It’s time for Canada Post to deliver

By Lorna MacPherson (guest opinion)

Letters to the Editor (The Guardian)
Published on January 8, 2016

Community mailboxes

©Guardian Photo

We should have seen it coming when Canada Post moved our sorting station from Charlottetown to Halifax.

Imagine, you mail a letter in Charlottetown to go to another address, also in Charlottetown, and your letter is taken to Halifax, sorted, and then returned to Charlottetown!

The sheer stupidity of it boggled my mind, and left me waiting for the other shoe to drop! It did when it was announced that home mail delivery would be replaced with community mailboxes.

I am left wondering if anyone in Ottawa has heard the voice of the majority when they either signed a petition, wrote or phoned their MPs, voted in another party in the federal election and/or complained as I am doing here about the change of home mail delivery to community mail boxes!

Are we to seek an attorney to launch a class action lawsuit on the grounds of discrimination, because it depends where you live in order to receive home delivery?

Or, fight it on the basis that we are the only G-8 country that has stopped home delivery in urban centers!

Why did we bother to send VIPs to the costly Paris Conference regarding climate change and in our own country several efficient and knowledgeable former letter carriers lost their jobs?

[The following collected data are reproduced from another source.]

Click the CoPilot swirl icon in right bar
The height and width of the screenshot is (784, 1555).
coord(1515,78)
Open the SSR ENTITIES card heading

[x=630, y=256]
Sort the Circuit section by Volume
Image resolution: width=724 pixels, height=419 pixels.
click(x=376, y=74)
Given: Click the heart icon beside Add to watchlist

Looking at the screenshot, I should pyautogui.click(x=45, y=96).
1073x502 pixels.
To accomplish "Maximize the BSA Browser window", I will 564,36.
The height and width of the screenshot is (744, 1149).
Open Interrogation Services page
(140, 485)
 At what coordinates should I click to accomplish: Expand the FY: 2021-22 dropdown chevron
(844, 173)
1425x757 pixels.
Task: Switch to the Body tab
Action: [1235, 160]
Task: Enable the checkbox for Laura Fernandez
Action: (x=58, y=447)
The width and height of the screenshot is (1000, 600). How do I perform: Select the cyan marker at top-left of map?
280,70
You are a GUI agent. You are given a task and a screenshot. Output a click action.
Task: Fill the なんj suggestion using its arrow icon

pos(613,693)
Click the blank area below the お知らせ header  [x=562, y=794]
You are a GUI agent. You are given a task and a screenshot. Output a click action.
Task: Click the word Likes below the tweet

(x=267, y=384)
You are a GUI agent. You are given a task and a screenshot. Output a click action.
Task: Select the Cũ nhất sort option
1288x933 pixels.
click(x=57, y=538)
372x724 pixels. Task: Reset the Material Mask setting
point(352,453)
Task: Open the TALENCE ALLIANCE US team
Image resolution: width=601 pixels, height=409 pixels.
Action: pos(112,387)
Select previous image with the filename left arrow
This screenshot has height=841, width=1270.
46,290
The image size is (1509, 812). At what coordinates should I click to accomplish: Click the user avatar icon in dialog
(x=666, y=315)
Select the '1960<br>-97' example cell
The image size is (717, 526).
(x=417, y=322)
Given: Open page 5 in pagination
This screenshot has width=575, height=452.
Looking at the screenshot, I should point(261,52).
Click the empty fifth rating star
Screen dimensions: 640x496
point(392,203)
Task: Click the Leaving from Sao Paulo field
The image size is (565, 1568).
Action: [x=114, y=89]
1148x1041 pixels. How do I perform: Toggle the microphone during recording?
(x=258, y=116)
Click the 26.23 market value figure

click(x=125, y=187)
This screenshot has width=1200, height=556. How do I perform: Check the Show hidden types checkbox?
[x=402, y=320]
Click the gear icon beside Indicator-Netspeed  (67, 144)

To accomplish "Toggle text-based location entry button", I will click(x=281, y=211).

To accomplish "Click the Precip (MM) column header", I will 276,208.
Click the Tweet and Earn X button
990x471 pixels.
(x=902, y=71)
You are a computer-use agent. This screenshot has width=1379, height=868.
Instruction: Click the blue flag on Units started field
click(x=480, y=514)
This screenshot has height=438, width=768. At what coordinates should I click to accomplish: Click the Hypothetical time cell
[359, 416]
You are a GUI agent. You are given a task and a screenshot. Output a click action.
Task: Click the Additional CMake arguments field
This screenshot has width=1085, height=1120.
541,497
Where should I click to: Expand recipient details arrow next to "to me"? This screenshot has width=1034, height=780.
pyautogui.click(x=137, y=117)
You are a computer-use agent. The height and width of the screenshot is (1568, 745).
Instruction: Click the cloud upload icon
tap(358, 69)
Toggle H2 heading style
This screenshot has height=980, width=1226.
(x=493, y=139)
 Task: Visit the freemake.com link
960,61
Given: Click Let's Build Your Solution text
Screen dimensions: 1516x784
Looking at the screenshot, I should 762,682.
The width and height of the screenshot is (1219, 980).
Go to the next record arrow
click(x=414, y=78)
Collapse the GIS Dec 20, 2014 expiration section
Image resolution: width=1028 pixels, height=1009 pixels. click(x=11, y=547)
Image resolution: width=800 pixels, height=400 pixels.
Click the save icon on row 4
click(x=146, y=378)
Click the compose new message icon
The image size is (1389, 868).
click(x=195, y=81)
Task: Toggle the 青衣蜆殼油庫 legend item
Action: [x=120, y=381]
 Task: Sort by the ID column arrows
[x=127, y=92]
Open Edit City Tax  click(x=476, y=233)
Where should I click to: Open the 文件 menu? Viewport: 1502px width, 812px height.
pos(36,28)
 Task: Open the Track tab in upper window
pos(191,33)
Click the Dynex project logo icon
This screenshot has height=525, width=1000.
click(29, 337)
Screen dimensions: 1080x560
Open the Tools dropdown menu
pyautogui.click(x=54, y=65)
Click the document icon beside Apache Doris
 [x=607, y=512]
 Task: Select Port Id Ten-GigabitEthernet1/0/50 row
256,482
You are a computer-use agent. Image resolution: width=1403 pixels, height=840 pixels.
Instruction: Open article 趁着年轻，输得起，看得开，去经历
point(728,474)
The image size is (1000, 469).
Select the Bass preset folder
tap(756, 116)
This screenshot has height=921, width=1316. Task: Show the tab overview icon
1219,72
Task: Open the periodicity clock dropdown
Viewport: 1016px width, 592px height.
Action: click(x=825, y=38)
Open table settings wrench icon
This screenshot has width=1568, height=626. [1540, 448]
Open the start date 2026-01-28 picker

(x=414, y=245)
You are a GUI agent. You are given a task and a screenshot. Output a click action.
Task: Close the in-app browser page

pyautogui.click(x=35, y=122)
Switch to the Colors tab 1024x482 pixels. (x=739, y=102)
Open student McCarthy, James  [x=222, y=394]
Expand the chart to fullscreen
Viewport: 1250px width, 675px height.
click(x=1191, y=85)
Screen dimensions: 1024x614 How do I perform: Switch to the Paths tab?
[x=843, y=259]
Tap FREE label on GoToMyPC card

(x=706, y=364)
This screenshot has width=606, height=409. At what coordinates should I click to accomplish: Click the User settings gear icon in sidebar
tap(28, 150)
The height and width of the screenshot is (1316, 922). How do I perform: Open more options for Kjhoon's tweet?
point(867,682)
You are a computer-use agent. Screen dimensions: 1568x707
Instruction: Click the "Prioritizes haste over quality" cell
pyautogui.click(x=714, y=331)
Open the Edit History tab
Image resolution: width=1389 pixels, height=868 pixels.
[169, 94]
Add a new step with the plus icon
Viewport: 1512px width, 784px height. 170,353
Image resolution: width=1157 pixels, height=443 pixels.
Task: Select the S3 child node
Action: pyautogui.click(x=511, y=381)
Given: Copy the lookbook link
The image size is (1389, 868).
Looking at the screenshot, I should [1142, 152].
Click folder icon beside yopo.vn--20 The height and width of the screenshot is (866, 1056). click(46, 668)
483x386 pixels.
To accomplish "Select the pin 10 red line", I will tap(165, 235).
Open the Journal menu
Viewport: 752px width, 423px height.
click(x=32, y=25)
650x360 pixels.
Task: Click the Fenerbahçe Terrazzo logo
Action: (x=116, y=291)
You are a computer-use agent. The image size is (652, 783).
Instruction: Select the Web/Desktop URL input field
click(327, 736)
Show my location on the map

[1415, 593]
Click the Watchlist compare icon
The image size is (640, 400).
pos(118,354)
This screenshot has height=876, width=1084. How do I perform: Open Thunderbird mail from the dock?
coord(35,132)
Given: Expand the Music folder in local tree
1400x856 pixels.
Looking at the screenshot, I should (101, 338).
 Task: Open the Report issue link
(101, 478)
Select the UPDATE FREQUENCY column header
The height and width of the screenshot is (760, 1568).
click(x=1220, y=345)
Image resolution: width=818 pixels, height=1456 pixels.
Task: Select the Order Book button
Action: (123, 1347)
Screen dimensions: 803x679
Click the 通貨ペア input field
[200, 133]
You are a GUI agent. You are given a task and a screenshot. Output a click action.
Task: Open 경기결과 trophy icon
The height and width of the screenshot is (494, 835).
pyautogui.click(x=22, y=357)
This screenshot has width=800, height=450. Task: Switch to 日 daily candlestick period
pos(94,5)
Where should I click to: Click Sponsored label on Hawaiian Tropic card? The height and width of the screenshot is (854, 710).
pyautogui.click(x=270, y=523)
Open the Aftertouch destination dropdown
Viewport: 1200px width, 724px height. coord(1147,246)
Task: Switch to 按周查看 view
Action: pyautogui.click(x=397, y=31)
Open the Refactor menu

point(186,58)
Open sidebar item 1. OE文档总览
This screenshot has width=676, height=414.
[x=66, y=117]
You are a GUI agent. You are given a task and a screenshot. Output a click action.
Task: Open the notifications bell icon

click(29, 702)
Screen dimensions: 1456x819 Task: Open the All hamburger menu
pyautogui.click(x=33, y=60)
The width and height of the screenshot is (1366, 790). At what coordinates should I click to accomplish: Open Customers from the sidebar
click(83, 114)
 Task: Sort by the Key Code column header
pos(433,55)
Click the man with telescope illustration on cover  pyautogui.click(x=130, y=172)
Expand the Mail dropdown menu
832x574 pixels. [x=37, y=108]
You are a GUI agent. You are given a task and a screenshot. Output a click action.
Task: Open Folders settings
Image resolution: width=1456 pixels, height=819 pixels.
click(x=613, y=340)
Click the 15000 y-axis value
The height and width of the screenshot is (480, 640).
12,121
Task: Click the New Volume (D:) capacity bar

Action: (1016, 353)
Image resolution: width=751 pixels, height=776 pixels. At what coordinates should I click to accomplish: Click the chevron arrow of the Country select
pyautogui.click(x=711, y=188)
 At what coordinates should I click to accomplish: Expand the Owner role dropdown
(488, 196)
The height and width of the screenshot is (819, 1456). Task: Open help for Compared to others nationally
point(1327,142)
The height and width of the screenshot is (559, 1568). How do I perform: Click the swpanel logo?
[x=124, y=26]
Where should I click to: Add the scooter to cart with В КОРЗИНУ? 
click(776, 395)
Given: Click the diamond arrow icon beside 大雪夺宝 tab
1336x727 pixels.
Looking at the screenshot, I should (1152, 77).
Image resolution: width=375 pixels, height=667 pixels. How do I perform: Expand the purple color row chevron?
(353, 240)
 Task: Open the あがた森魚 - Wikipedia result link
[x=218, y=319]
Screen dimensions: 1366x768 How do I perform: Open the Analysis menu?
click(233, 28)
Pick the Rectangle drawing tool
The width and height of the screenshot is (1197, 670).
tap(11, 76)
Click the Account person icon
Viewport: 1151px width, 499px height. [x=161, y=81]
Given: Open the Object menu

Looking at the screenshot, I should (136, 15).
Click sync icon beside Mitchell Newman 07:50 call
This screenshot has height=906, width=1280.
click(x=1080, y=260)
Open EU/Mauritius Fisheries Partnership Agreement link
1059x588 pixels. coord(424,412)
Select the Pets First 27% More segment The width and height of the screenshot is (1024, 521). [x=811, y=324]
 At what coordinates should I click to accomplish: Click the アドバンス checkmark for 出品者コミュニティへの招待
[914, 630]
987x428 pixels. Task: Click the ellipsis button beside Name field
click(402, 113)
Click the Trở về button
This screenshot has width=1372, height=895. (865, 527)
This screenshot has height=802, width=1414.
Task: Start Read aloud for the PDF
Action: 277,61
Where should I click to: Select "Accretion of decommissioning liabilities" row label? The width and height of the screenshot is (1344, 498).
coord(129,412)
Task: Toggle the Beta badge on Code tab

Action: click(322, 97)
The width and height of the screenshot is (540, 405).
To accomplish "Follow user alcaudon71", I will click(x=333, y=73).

In the Charlottetown area alone, 25 service vehicles were purchased to deliver mail to these locked boxes — Canada Post certainly wasn’t thinking about any cost saving, our carbon footprint or the lasting affect of axing so many jobs.

Our mailbox has frozen on three occasions now. Canada Post wants us to supply our own lock de-icer or use a barbecue lighter to solve their bungled lock purchases.

Who’s going to reimburse us? If they are freezing at these moderate temperatures, what will happen when we reach –40 C degrees?

These boxes were not fitted with locks made with our winters in mind but would be more suited to an indoor lobby of a housing complex. Will provincial governments be prepared to pay for yearly repairs to the property owners where cars, stopping to get their mail, have left huge tire gouges?

Because the boxes were placed where safety was not taken into consideration, who will be paying for the accidents that will happen when six-foot snow banks block the vision of oncoming vehicles or pedestrians?

Will the federal government lower our taxes because we’re getting fewer services than others are receiving?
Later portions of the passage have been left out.